Tout le monde devrait être scandalisé, comme moi, par le fait que le directeur parlementaire du budget, dont la tâche consiste à conseiller les parlementaires afin qu’ils puissent examiner la façon dont les deniers publics sont dépensés et l’incidence des décisions que nous prenons en cette enceinte sur le bon fonctionnement de l’appareil et de l’architecture gouvernementaux, n’a pu obtenir des renseignements auxquels son bureau devrait avoir accès, comme nous. J’estime que cela représente une atteinte au privilège et un nouvel outrage.
L’hon. Peter Van Loan : Monsieur le Président, toujours sur la même question de privilège qui, comme je l’ai dit, semble un peu déplacée, je précise que la raison pour laquelle j’ai mis le leader parlementaire de l’opposition au défi de citer les dispositions législatives, les articles de loi, qui ont été violés lorsqu’il n’a pas obtenu l’information qu’il cherchait — et qui est normalement fournie dans le cadre de l’examen des crédits budgétaires —, c’est qu’il a dit qu’on ne pouvait continuer l’examen du projet de loi parce qu’il n’avait pas les renseignements s’y rapportant.

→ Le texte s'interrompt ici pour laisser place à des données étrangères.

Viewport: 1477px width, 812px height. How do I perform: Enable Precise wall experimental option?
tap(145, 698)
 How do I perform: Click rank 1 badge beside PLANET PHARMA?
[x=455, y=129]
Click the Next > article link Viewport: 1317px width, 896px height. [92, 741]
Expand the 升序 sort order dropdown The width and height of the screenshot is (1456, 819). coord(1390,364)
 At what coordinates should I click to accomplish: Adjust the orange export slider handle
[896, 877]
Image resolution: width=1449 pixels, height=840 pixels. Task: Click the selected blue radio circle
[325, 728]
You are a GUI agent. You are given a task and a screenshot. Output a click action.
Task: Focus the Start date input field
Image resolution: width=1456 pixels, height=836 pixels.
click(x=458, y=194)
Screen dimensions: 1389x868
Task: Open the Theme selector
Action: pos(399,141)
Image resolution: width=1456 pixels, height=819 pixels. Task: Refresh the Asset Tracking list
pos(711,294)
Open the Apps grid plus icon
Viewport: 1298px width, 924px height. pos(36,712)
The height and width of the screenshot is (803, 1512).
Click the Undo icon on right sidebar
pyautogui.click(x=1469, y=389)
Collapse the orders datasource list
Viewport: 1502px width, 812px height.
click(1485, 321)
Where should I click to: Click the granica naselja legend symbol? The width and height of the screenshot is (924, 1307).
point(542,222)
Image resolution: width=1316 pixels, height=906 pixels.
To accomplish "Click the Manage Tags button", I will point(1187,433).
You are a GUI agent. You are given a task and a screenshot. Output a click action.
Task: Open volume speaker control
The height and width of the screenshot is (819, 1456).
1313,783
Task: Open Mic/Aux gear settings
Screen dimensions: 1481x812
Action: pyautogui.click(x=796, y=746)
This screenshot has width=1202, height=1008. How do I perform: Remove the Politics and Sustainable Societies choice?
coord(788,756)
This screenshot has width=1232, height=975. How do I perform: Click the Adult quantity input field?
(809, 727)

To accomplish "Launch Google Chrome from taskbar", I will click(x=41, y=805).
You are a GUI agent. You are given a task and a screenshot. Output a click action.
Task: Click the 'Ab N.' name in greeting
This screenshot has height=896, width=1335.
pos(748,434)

Aucun des renseignements qu’il demande n’est directement lié à une disposition du projet de loi. Je répète que la divulgation des dépenses gouvernementales liées aux programmes se fait normalement dans le cadre de l’étude des projets de loi de crédits, qui sont présentés au Parlement, et non dans le cadre du processus législatif s’appliquant à un projet de loi d’exécution du budget. Je n’ai aucun doute que le leader parlementaire du NPD en viendra à saisir cette nuance à mesure qu’il se familiarisera avec le processus.
De plus, je tiens à contraster très brièvement cette question avec les autres situations que le député a décrites. Il a mentionné qu’un comité parlementaire ou le Parlement avait adopté une résolution demandant des documents. Ce projet de loi d’exécution du budget a été renvoyé au comité, et celui-ci l’a examiné. Le comité n’a pas demandé au gouvernement des documents, des renseignements, ni aucune des choses que le député réclame aujourd’hui. Je ne considère pas que ces situations sont analogues.
Le problème tient essentiellement au fait que ce qu’il demande ne fait pas partie d’un projet de loi d’exécution du budget. Cela fait partie d’un projet de loi de crédits. Ce sont les renseignements qui sont communiqués au Parlement dans le cadre du processus d’affectation des crédits. Par conséquent, la question de privilège qu’il soulève en ce moment est sans fondement.
L’hon. Wayne Easter : Monsieur le Président, au cours de la dernière législature, le gouvernement a fini par être accusé d’outrage au Parlement, parce qu’il ne fournissait pas les renseignements appropriés. Voilà essentiellement ce qu’il faut retenir. La situation actuelle est très semblable à ce qui s’est produit à cette époque. Le gouvernement a l’habitude de ne pas fournir l’information requise aux comités, au directeur parlementaire du budget et à la Chambre. Je pense que ce problème est très grave.
Lorsqu’on nous demande de voter sur un projet de loi omnibus qui modifie environ 70 lois et qu’on ne fournit pas les renseignements appropriés au Parlement, qui représente les Canadiens, le problème est effectivement très grave.
Elizabeth May : Monsieur le Président, je n’ai pas eu le temps de réfuter entièrement l’argument du leader du gouvernement à la Chambre, mais je le renvoie à l’article 578 du projet de loi C-38 dont on n’a pas pris le temps d’évaluer les répercussions, mais qui aura de graves conséquences pour l’économie et l’environnement du Canada.
Monsieur le Président, je vous renvoie de nouveau à l’article 578 du projet de loi C-38.
Le Président : Je remercie les députés de leurs observations supplémentaires. Je ferai part de ma décision à la Chambre en temps opportun.